Sécurité routière : comment fonctionnent les dépistages de stupéfiants ?

Les dépistages de prise de stupéfiants, une logistique plus lourde. S’il suffit d’un éthylotest puis d’un éthylomètre pour caractériser la conduite sous l’emprise de l’alcool, c’est moins simple pour les stupéfiants. Traquer la consommation de drogues d’un automobiliste nécessite en effet une certaine logistique. Pour cela, les gendarmes disposent de tests salivaires de deuxième génération, « fiables à 99 % pour ne pas dire 100 % », selon M. Woussen, de la brigade motorisée (BMO) d’Arras. De marque DrugWipe, ces tests ont été ventilés dans la région il y a plusieurs mois. Les gendarmes en étaient déjà dotés au Teknival en mai 2013. La salive est apposée sur le test, qui se colore selon le type de produits stupéfiants consommés.

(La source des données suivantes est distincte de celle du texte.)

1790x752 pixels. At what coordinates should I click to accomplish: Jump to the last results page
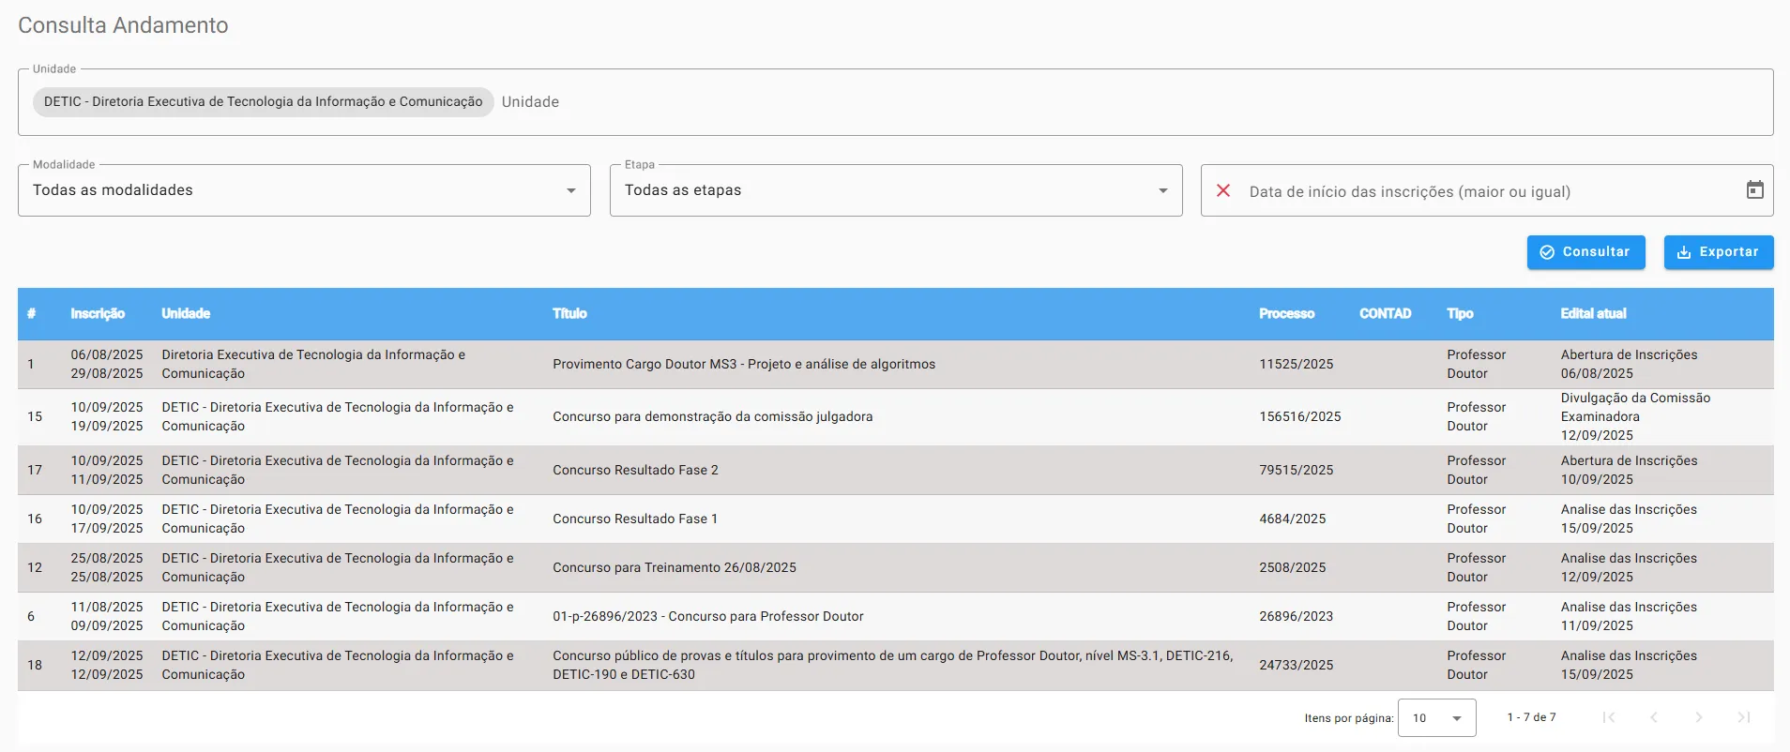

Cannabis, amphétamines, métamphétamines, ecstasy, cocaïne, opiacés, chaque produit a sa couleur.

C’est là que ça se complique pour les gendarmes, par rapport aux dépistages d’alcoolémie. Un examen médical doit en effet suivre le test salivaire positif et il ne peut se faire que par un médecin, le plus souvent dans un hôpital. Les gendarmes doivent alors accompagner le suspect. Les enquêteurs fournissent deux tubes pour une prise de sang, une seringue et une aiguille. Deux tubes car il faut en garder un en cas de demande de contre-expertise.

Comment sont ciblés les automobilistes dépistés ? Pas de délit de facies, évidemment, mais les gendarmes ont leurs petits trucs. Il vaut mieux cibler car la logistique est lourde. «Un test va prendre beaucoup de temps, s’il est positif ça fait deux personnels mobilisés pour aller à l’hôpital » détaille M. Woussen.

Les plaques d’immatriculation servent encore de repère. On sait par exemple que les habitants de Seine-Maritime (76), de région parisienne ou de Bretagne revenant des Pays-Bas passent par chez nous.

« On cible plus les jeunes car ils sont de plus en plus touchés, détaille M. Woussen. Le joint s’est banalisé. À chaque sortie de discothèque, on a du stupéfiant. C’est une constante ». Il est évident que la mère de famille avec ses deux enfants à l’arrière aura ainsi moins tendance à être contrôlée qu’un jeune seul dans une voiture brinquebalante.

L’odeur dans la voiture peut aussi renseigner le gendarme (surtout si le chauffeur a fumé du cannabis, qui sent fortement), de même que les réactions physiques comme la rétractation ou non des pupilles. L’intérieur de la voiture est aussi observé. Des feuilles à rouler ou des gros pots de tabac peuvent trahir les consommateurs de cannabis.